A number of caveats should be considered in this study. First, while the convenience household sampling approach used in this study was efficient and cost-effective, it has an inherent selection bias. Our survey was conducted during the weekdays, meaning that children and adolescent of school ages (i.e. 6–18 years) were disproportionally represented. Second, our survey underreported adult males that could have led to an underestimation of overall data. Many adult males in the community are engaged in work activities during daytimes hours when our surveys were held, they were either be in the farm or nearby forest.
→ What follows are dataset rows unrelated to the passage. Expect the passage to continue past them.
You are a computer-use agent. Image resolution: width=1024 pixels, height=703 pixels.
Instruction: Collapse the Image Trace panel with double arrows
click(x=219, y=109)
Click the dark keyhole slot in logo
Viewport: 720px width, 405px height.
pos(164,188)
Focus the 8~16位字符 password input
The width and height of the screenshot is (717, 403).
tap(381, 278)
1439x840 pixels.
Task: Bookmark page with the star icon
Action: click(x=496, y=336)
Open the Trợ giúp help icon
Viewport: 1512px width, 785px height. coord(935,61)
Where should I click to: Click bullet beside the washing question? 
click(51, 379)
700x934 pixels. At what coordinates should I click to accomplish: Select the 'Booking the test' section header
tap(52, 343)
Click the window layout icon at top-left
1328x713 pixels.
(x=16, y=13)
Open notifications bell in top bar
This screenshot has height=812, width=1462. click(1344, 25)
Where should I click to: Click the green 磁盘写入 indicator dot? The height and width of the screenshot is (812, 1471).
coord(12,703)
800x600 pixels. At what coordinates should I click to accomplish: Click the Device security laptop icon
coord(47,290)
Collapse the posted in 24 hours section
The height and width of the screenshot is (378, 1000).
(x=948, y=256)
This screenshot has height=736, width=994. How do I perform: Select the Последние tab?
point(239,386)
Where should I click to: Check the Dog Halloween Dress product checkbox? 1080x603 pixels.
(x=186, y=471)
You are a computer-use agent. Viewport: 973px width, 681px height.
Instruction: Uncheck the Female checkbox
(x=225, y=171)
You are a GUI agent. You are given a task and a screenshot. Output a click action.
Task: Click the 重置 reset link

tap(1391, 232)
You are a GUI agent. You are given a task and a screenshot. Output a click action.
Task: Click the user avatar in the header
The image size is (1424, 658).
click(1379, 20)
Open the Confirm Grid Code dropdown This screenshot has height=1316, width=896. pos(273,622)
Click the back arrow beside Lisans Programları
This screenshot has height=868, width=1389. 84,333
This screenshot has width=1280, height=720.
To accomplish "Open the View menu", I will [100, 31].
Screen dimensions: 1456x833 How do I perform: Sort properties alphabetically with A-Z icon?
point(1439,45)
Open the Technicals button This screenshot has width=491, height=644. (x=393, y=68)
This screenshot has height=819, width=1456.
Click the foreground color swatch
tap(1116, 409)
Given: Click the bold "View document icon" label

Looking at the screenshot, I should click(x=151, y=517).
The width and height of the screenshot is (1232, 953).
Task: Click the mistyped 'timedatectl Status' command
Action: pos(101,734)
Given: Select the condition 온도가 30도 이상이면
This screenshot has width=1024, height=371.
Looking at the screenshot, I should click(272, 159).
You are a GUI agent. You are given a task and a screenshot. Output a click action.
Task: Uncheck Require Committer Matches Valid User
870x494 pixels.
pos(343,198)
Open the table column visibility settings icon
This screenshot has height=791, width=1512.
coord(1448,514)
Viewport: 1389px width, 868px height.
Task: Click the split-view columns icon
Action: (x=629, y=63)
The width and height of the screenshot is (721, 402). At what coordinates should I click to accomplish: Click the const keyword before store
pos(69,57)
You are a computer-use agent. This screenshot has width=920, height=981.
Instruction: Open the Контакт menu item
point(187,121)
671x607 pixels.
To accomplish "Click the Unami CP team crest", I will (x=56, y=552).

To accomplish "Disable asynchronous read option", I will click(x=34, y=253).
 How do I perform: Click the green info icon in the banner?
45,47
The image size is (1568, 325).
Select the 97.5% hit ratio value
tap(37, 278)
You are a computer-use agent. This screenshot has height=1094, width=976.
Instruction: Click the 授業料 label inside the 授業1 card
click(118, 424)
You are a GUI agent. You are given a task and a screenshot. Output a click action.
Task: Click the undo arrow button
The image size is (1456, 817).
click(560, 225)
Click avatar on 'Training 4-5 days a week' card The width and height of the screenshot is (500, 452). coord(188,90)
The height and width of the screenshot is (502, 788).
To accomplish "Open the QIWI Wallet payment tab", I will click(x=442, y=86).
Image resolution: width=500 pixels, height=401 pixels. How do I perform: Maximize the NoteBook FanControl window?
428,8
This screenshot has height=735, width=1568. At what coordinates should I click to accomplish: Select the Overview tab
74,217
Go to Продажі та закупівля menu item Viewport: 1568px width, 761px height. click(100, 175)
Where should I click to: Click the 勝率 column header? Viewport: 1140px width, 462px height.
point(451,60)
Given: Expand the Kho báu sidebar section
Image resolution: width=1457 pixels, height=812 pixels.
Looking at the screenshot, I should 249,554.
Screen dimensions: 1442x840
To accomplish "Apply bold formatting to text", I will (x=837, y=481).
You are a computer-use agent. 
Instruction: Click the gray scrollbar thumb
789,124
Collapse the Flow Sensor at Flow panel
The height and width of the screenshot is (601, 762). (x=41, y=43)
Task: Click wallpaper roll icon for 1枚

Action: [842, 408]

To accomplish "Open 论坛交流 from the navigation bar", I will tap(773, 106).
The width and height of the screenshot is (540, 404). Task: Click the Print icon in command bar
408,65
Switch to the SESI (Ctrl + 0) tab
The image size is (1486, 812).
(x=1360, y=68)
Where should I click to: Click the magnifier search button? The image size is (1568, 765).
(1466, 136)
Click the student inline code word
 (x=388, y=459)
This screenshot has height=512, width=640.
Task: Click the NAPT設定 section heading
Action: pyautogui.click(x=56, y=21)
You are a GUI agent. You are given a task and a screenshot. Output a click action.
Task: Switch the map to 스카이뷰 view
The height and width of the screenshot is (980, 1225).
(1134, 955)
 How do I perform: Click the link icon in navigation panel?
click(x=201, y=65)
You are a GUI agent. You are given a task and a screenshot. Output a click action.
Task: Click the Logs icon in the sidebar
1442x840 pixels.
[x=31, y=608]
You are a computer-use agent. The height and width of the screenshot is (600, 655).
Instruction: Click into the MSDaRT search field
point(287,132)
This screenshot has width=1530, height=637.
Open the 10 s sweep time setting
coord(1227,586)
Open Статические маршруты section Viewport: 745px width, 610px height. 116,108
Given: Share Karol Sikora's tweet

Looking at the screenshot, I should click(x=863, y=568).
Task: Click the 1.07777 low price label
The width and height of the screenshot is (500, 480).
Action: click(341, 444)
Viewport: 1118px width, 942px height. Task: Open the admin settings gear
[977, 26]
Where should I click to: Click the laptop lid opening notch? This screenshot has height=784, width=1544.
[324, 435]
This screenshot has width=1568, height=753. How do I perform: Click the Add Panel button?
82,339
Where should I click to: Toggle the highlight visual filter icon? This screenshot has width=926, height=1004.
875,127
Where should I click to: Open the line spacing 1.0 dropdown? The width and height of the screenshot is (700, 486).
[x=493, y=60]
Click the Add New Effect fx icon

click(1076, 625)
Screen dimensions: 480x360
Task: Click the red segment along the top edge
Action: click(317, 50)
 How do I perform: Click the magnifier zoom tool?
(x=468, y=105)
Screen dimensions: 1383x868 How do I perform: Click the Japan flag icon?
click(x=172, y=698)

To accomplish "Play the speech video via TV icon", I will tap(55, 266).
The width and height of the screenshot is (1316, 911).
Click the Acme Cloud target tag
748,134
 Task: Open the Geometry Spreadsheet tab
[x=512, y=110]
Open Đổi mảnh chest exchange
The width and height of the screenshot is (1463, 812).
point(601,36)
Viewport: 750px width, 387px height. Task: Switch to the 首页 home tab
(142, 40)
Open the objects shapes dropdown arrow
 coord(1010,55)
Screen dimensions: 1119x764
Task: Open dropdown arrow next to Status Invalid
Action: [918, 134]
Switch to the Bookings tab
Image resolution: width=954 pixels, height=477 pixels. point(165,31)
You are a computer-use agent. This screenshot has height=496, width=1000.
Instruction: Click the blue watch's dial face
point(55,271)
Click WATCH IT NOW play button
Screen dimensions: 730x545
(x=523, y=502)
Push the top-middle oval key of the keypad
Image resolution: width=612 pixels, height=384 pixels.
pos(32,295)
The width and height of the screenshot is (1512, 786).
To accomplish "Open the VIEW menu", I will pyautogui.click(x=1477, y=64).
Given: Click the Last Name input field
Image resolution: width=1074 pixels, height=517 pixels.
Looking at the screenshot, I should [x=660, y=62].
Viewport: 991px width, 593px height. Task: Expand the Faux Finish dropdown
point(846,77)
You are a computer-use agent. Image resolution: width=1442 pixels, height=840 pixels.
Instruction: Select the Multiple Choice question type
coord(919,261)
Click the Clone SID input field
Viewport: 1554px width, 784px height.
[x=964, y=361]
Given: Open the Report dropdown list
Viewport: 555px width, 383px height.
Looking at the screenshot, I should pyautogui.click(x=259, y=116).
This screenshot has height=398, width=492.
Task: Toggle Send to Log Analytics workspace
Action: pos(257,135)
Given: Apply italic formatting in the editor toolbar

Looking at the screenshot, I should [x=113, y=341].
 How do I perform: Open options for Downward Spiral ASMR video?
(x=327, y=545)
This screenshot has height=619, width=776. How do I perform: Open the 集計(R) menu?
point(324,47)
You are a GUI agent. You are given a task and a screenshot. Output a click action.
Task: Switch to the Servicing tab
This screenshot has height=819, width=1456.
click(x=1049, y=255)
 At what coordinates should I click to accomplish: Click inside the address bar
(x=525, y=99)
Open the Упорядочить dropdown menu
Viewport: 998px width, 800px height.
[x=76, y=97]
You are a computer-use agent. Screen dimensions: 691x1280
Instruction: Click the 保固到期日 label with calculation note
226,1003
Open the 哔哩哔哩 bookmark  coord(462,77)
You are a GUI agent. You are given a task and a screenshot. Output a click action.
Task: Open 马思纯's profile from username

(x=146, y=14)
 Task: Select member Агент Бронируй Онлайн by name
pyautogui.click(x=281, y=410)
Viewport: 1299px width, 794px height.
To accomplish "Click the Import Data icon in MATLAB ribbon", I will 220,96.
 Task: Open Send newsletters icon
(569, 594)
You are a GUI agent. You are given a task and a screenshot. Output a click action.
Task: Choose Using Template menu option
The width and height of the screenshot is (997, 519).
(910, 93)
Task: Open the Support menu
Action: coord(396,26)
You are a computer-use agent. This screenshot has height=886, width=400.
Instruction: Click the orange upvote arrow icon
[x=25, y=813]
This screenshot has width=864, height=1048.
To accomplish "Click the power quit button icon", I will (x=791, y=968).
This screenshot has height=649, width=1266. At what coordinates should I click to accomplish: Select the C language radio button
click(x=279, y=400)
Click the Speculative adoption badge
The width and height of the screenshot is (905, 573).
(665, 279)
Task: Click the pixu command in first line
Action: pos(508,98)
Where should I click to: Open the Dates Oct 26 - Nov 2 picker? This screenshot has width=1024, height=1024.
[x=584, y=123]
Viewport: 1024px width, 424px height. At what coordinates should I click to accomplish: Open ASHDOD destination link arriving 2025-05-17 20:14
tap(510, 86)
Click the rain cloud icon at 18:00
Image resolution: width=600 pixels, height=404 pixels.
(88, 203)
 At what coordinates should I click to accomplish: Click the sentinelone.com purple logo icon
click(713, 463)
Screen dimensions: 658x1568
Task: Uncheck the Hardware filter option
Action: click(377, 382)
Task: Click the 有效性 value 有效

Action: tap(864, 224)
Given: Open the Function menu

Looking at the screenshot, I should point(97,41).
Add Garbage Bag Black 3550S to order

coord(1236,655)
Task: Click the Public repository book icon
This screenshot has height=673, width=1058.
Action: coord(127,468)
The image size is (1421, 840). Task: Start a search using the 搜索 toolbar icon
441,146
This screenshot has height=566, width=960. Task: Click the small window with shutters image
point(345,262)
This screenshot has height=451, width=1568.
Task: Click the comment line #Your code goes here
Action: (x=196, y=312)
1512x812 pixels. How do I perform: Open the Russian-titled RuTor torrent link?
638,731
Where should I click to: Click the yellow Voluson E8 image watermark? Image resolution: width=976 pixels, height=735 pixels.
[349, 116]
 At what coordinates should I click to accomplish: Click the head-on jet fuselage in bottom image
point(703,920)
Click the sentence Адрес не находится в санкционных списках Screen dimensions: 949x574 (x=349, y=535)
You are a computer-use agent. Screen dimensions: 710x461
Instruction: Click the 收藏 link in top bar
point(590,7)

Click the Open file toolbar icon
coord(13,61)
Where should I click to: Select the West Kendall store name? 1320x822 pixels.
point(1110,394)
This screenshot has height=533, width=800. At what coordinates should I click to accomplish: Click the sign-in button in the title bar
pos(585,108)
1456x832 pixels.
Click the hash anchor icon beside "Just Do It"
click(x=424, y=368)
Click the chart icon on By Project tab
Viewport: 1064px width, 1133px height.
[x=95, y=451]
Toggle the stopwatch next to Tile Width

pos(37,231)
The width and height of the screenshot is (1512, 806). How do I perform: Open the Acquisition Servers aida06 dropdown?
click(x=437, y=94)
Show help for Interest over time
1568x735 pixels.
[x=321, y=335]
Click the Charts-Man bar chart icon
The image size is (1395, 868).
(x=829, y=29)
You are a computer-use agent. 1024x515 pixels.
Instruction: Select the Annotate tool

The malaria KAP status in this mobile ad hard-to-reach group is not well characterised and warrant further investigation. Third, the villages in this study were selected based on the historical and unpublished records of malaria cases, the distance to the urban area, and the accessibility of field staff. The results of this study cannot be extrapolated to the general population. Nevertheless, the results can be useful to exhibit the problems around malaria KAP in the indigenous and non-indigenous people.